Police roadblocks have been set up around Zimbabwe's capital, Harare
Zimbabwe could be heading for a presidential run-off within three weeks, according to the state-owned Herald newspaper.
The first official indication of the result of Saturday's election says that neither President Robert Mugabe nor his main challenger gained 50% of the vote.
Opposition leader Morgan Tsvangirai says he won the poll but denies discussing Mr Mugabe's departure.
Election officials say the verification of presidential results has begun.
They say that the votes are being verified and collated in the presence of the presidential candidates' chief polling agents in the capital, Harare.
Mr Tsvangirai said he would not claim victory until the official count was known and added that no negotiations would take place until such time.
The BBC's Southern Africa correspondent Peter Biles says it is widely believed that President Mugabe would not want to face the humiliation of a run-off, should neither he nor Mr Tsvangirai obtain an absolute majority this time.
Correspondents say Mr Mugabe would be unlikely to win a run-off, as those who voted for independent candidate Simba Makoni would be expected to vote against the president.
Deputy Information Minister Bright Matonga also rejected reports of discussions paving the way for Mr Mugabe to step down.
Opposition Movement for Democratic Change (MDC) sources had earlier told the BBC the outline of an agreement had nearly been reached for Mr Mugabe to leave office.
The BBC's Ian Pannell in Zimbabwe, despite a ban on BBC reporters there, says the process is so sensitive that nobody wants to conduct it in public.
In the separate parliamentary race, results released so far show that the MDC has 96 seats, including five for a breakaway faction of the party, against 93 for Zanu-PF, with 21 still to come.
In his first public appearance since the election, Mr Tsvangirai told a news conference on Tuesday evening there was "no way the MDC will enter in any deal before ZEC [Zimbabwe Electoral Commission] has actually announced the result".
But he said the MDC would issue its own tally of presidential results if ZEC continues to withhold the official figures.
Zimbabweans are anxious to know the results
They would be based on the figures which had to be posted by law outside each polling station after counting was completed.
Many results have been available since Sunday.
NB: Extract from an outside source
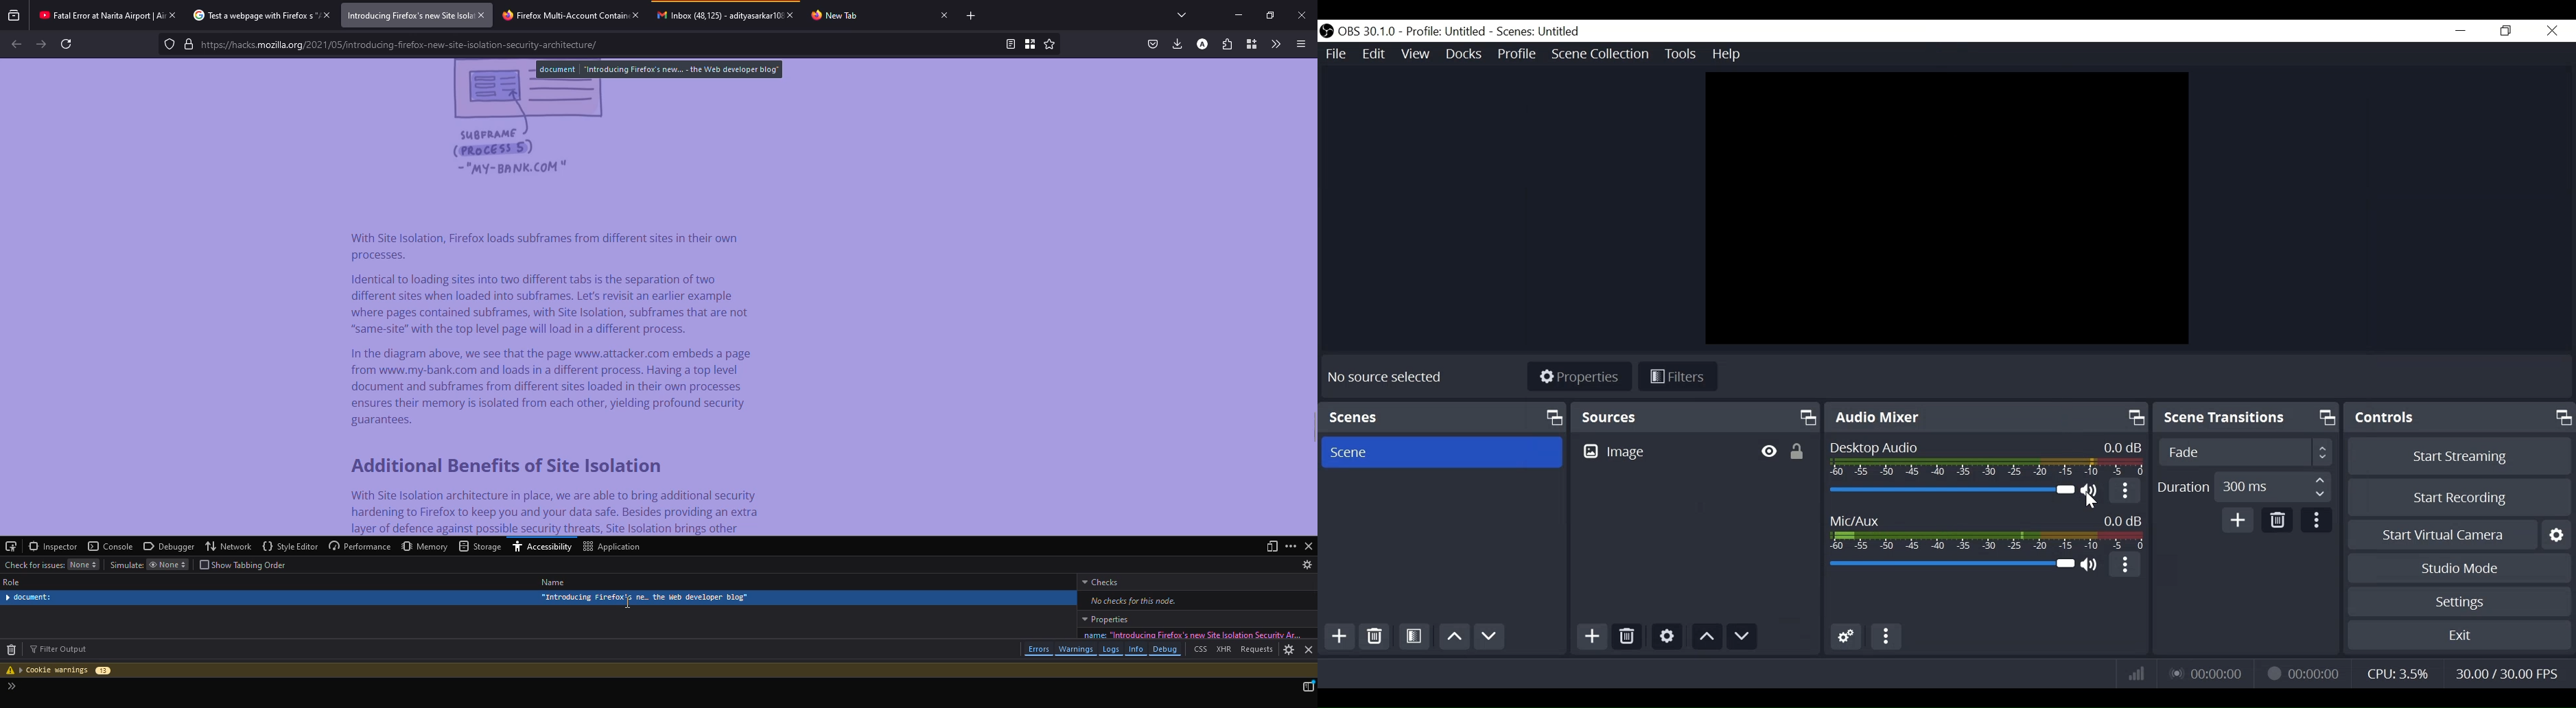  Describe the element at coordinates (972, 16) in the screenshot. I see `add` at that location.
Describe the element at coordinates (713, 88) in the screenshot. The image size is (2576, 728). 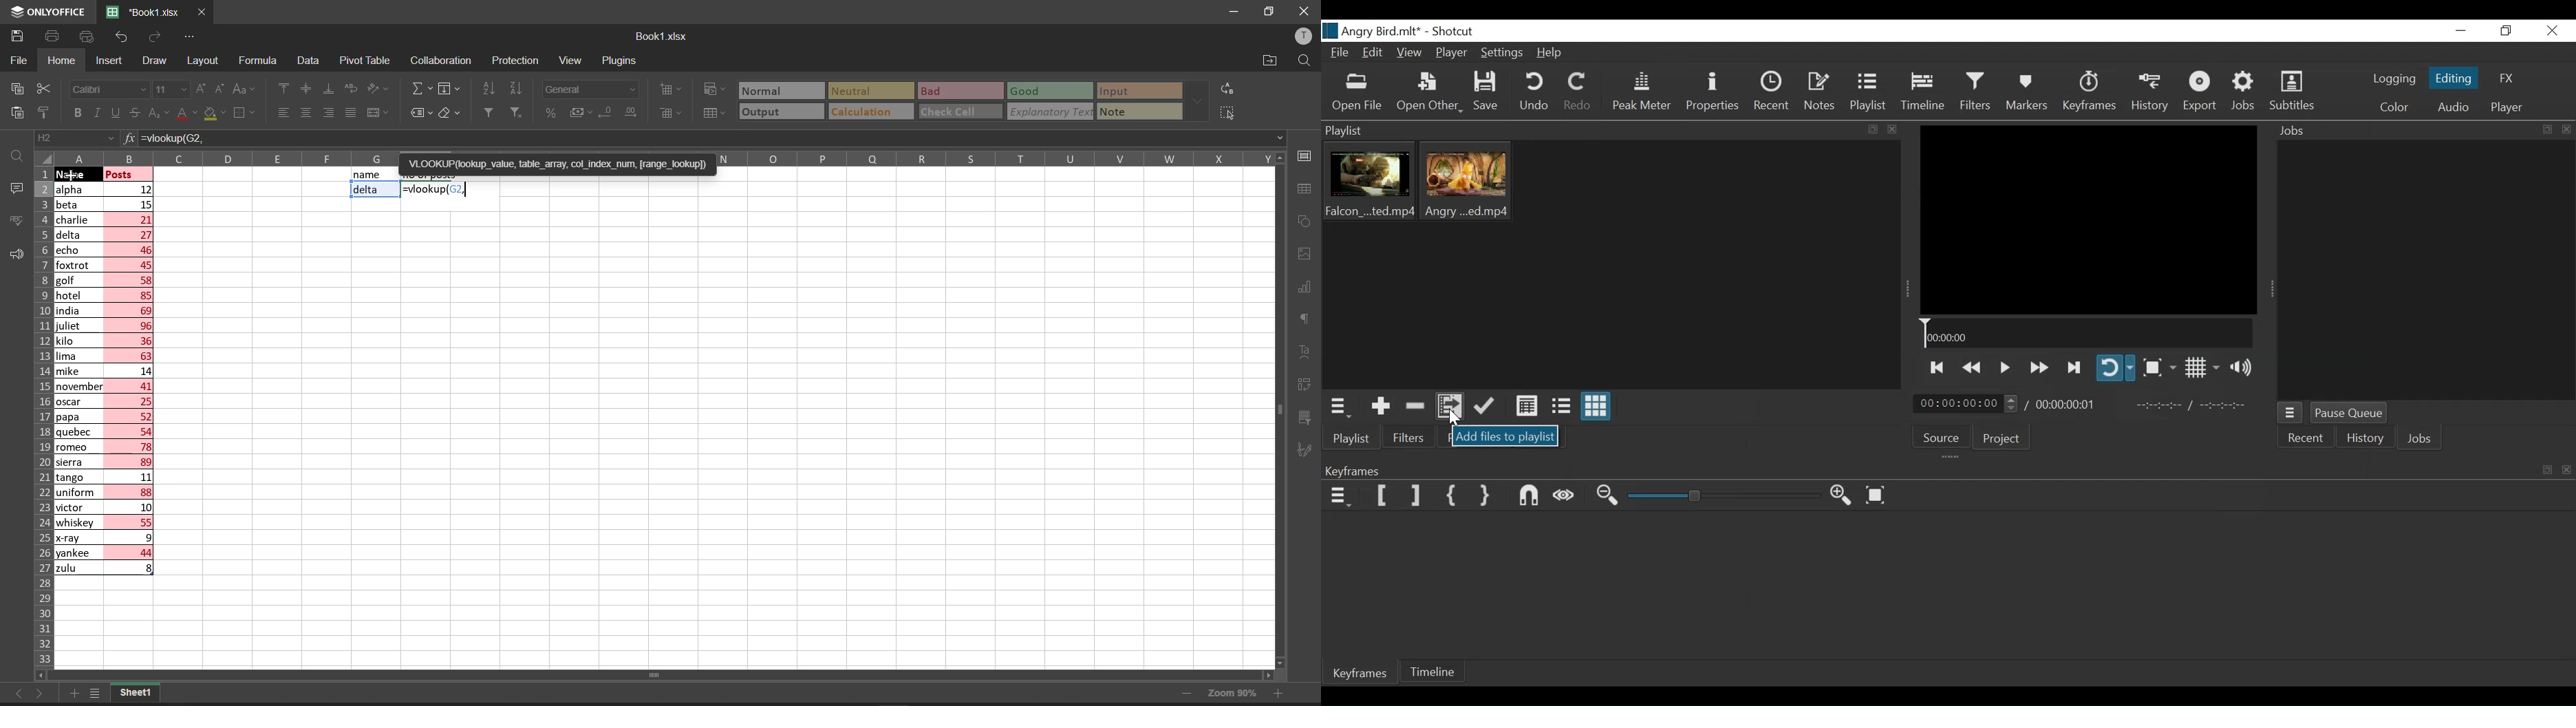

Quoting analysts, The Herald newspaper said on Wednesday that the "pattern of results" indicated by the parliamentary tight race showed a re-run would be necessary.
The Herald is generally seen as reflecting government thinking.
Independent observers had previously said Mr Tsvangirai seemed to have taken the most votes in the presidential race.
More than 50% of the vote is needed to avoid a second run-off vote, which would have to be held three weeks after the 29 March election.
While the atmosphere on Zimbabwe's streets remains peaceful, if tense, there are fears that prolonging the declaration of results could lead to violence.
Roadblocks have been set up around the capital, Harare, and there has been a marked increase in the presence of paramilitary police on the streets of major cities.
Trained as a teacher
1961: Married Ghanaian Sally Hayfron
1964: Imprisoned by Rhodesian government
1980: Wins post-independence elections
1980s: Accusations of atrocities in south-west
1996: Marries Grace Marufu
2000: Loses referendum
2000: Land invasions start
2002: Wins presidential elections, dismissed by western observers
2008: Runs for a sixth term as president
As pressure grew around the world for final results to be declared, United Nations Secretary General Ban Ki-moon called for calm.
He urged the "utmost transparency be exercised so that the people of Zimbabwe can have full confidence in the process".
The White House said it was clear the people of Zimbabwe had "voted for change".
UK Prime Minister Gordon Brown called for the results of the presidential election to be published as soon as possible.
"What we want to see is that the whole of the Zimbabwean people can be guaranteed that the elections are fair and are seen to be fair, and we get the democratic outcome that the people of Zimbabwe have chosen," he said.
South African Archbishop Desmond Tutu told the BBC the fact that results had not been announced was very significant.
"Even the dumbest of us would say that results would not have been held back... had it not been the fact that Mr Mugabe has not won," said the Nobel Peace Prize winner.
Earlier the Zimbabwe Election Support Network, a coalition of civil society organisations, said its random sample of poll stations indicated Mr Tsvangirai had won just over 49% of the vote and Mr Mugabe 42%.
Mr Makoni, a former Mugabe loyalist, trailed at about 8%.
Two senior ruling party sources had told Reuters news agency that their projections were similar - indicating a run-off would be needed.
Mr Mugabe, 84, has not been seen in public since the election but Mr Matonga has denied rumours the president had left the country.
He came to power 28 years ago at independence but in recent years Zimbabwe has been plagued by the world's highest inflation, as well as acute food and fuel shortages.